In source countries across Africa, including South Africa, community-based education programmes work with rural communities living near pangolin habitat. In many African communities, pangolins are not traditionally consumed or sold, but economic desperation created by poverty and unemployment creates conditions in which poachers from outside the community can recruit local knowledge and labour. Education campaigns in this context are not primarily about changing consumption attitudes but about building community ownership of conservation and providing alternative economic pathways.
South African context: The African Pangolin Working Group, based in South Africa, operates rescue, rehabilitation and education programmes. Community outreach in Limpopo, Mpumalanga and KwaZulu-Natal has focused on teaching communities to identify pangolin presence, report poaching activity to rangers, and understand the role pangolins play in controlling termite and ant populations that would otherwise damage crops and infrastructure.
Consumer research by TRAFFIC identified high-income urban males in China as the demographic most likely to purchase pangolin products, both for personal medicinal use and as gifts with implied status value. Campaigns designed specifically for this audience have moved away from broad emotional appeals and toward messages grounded in legal risk and social disapproval from peers. Research suggests this demographic is more responsive to messaging about consequences within their social and professional networks than to imagery of suffering animals.
Rigorous evaluation of demand reduction campaigns remains challenging. Self-reported behaviour change in survey settings is an imperfect proxy for actual purchasing behaviour, and wildlife markets are not transparent enough to yield reliable sales data. Despite these limitations, several findings have emerged from evaluation studies conducted over the past decade.
Education campaigns are necessary but not sufficient. Demand reduction works most effectively when paired with strong law enforcement that raises the real cost of purchasing illegal wildlife products, regulatory action that removes pangolin ingredients from legitimate supply chains, and economic development work in source communities that reduces the conditions in which poaching recruitment operates.

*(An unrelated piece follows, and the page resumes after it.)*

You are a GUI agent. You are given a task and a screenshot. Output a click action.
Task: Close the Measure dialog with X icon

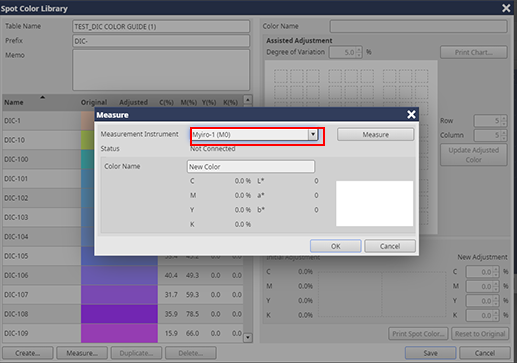pos(411,115)
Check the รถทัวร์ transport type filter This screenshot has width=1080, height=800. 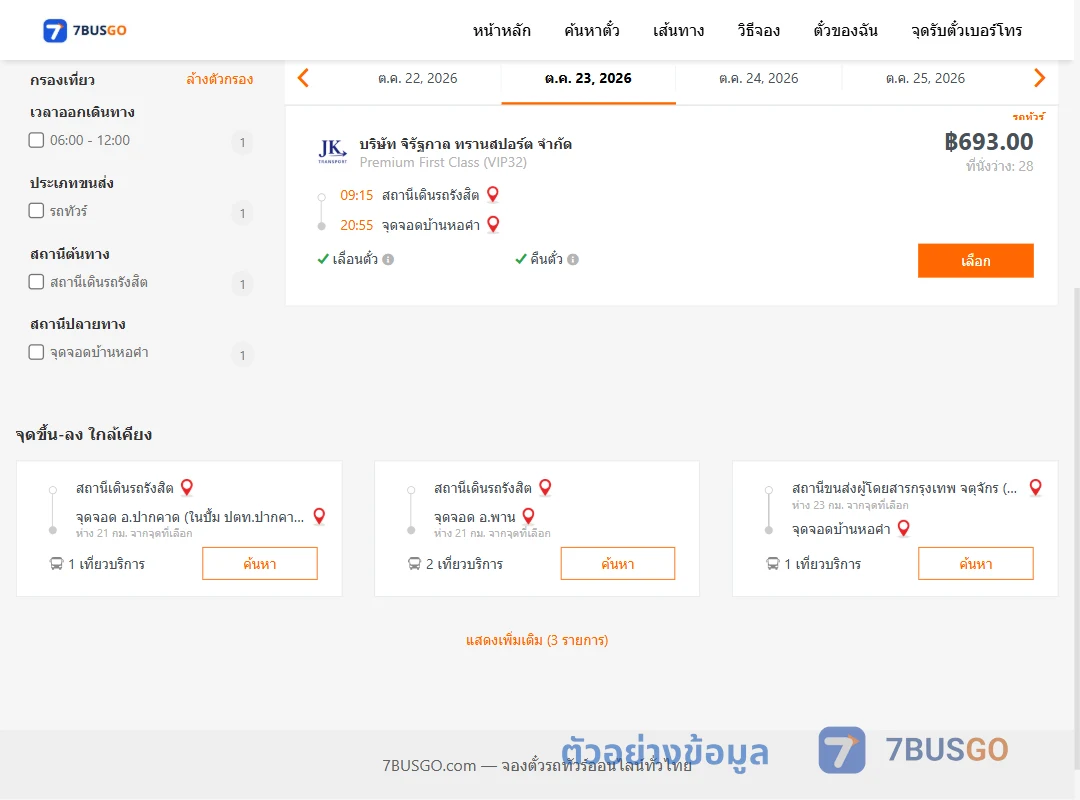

The countries that have seen the sharpest declines in wildlife demand have typically combined robust enforcement with sustained, well-funded public education over periods of a decade or more. Neither element works adequately without the other.
For pangolins, the timeline is urgent. Population assessments across Africa and Asia consistently show continuing decline. The eight species collectively face a trajectory toward extinction in the wild within decades if demand is not substantially reduced. Education campaigns represent one of the few levers available to conservation practitioners that operates upstream of the poaching act itself, addressing the reason animals are killed rather than simply attempting to intercept the supply.
Traditional Chinese medicine demand has driven the pangolin to the edge of viability as a wild species. The regulatory removal of pangolin scales from China's official pharmacopoeia in 2020 was a meaningful step, but market demand does not evaporate with a regulatory change. Education campaigns targeting both Chinese and Southeast Asian consumer communities have demonstrated measurable impacts on awareness and stated purchase intent, particularly when messaging is tailored to specific demographics, grounded in legal risk and social consequence, and sustained over multiple years. The work is difficult, the results are partial, and the time available is short, but the evidence base for demand reduction as a conservation strategy is growing, and the campaigns continue to improve.